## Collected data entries
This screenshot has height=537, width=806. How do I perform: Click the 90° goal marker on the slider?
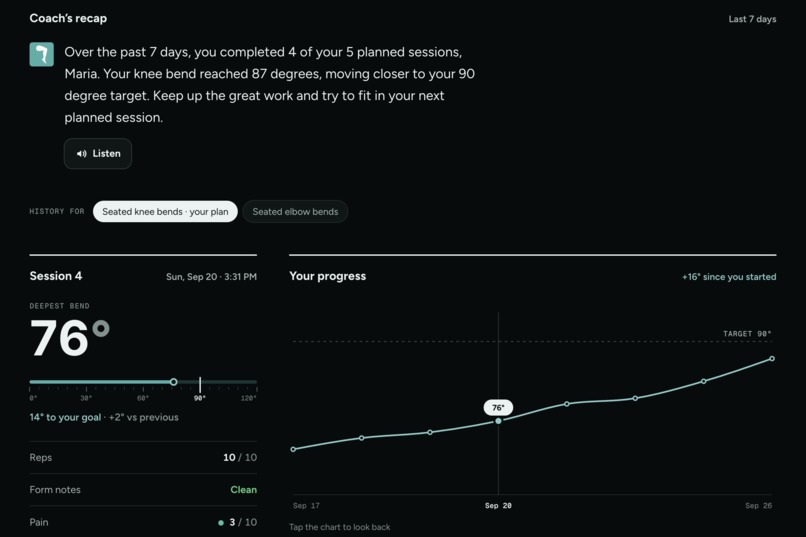coord(200,384)
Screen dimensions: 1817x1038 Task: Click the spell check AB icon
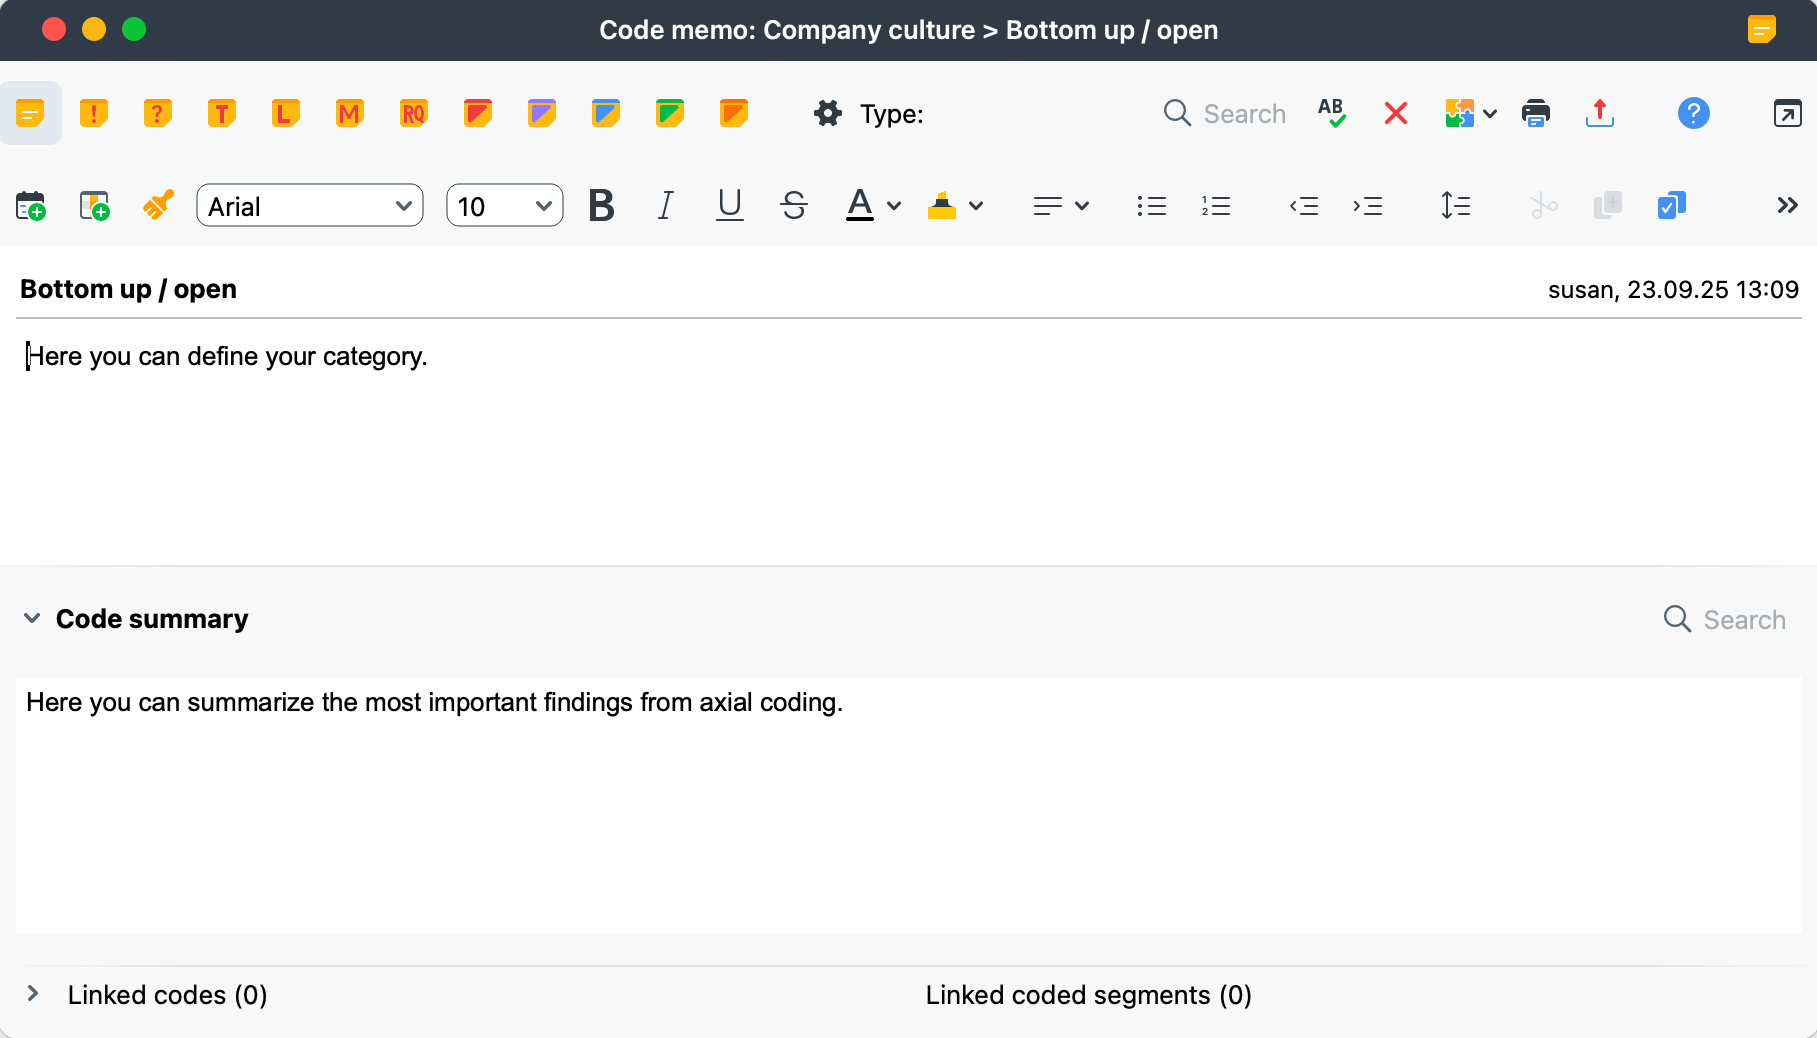[1331, 113]
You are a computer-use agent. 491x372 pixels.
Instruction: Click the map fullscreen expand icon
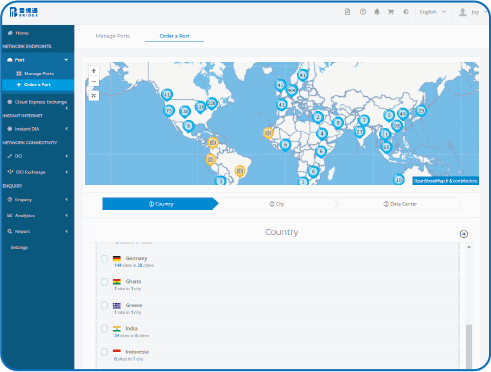point(94,96)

## What needs to be done
Repeat every line above precisely; pictures do not belong in the copy.

## Response area
This screenshot has height=537, width=806. How do I perform: Click the 90° goal marker on the slider?
coord(200,384)
Screen dimensions: 1817x1038 Task: Click the spell check AB icon
[1331, 113]
You are a computer-use agent. 491x372 pixels.
Instruction: Click the map fullscreen expand icon
point(94,96)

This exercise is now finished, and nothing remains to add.